[Dataset entries]
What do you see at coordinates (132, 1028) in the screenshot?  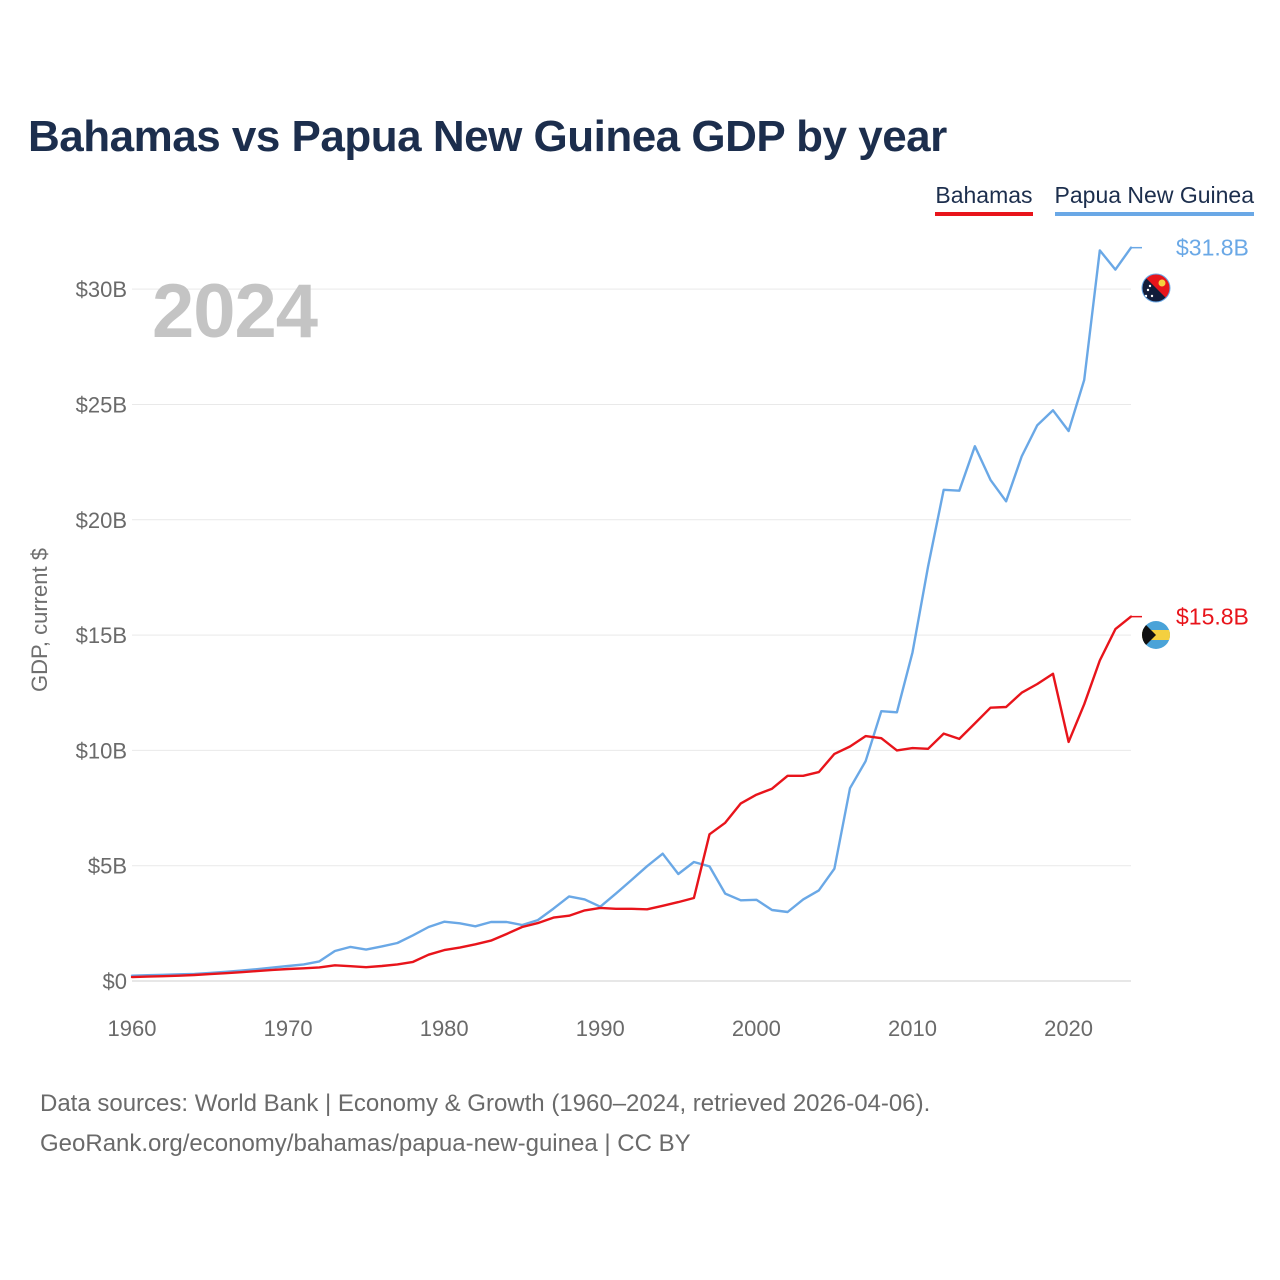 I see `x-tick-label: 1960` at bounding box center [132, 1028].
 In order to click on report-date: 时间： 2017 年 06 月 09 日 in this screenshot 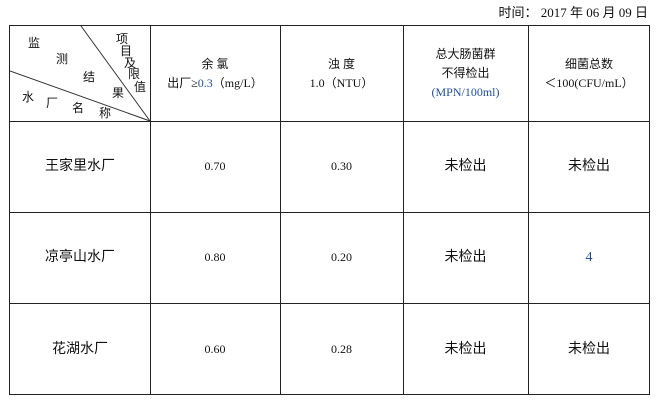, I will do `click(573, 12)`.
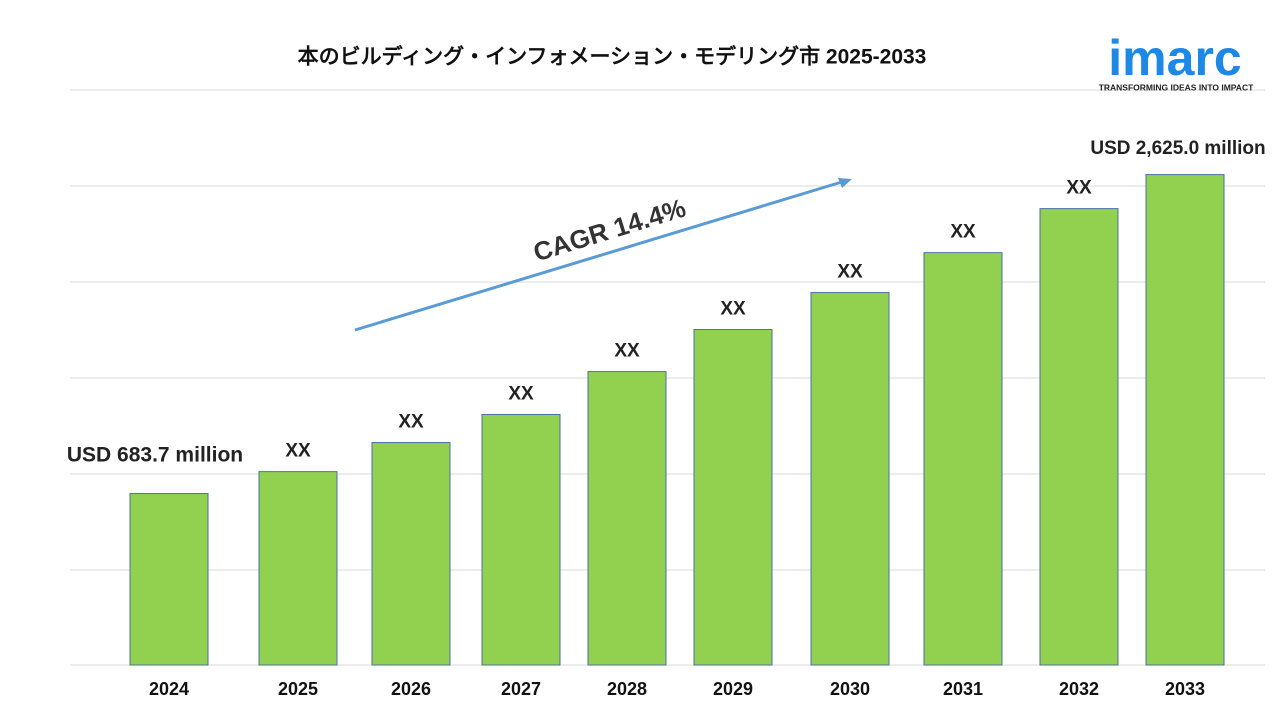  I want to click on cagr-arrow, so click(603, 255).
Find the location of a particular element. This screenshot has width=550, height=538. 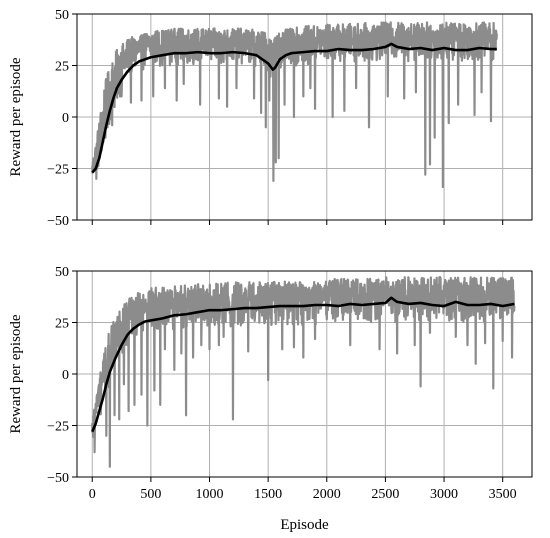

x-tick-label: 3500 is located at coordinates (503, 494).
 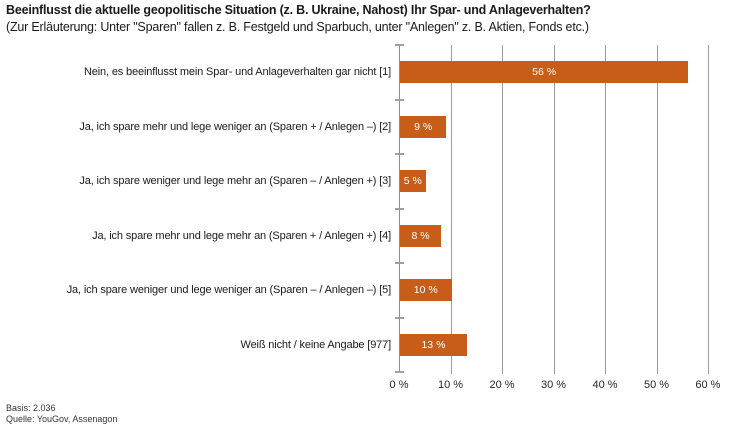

→ Task goal
Retype everything in the material from the line containing "Find the location" down to the end of the material, leaving the pictures out.

→ Answer to the problem
Find the location of a particular element. This screenshot has width=550, height=538. 

x-tick-label: 3500 is located at coordinates (503, 494).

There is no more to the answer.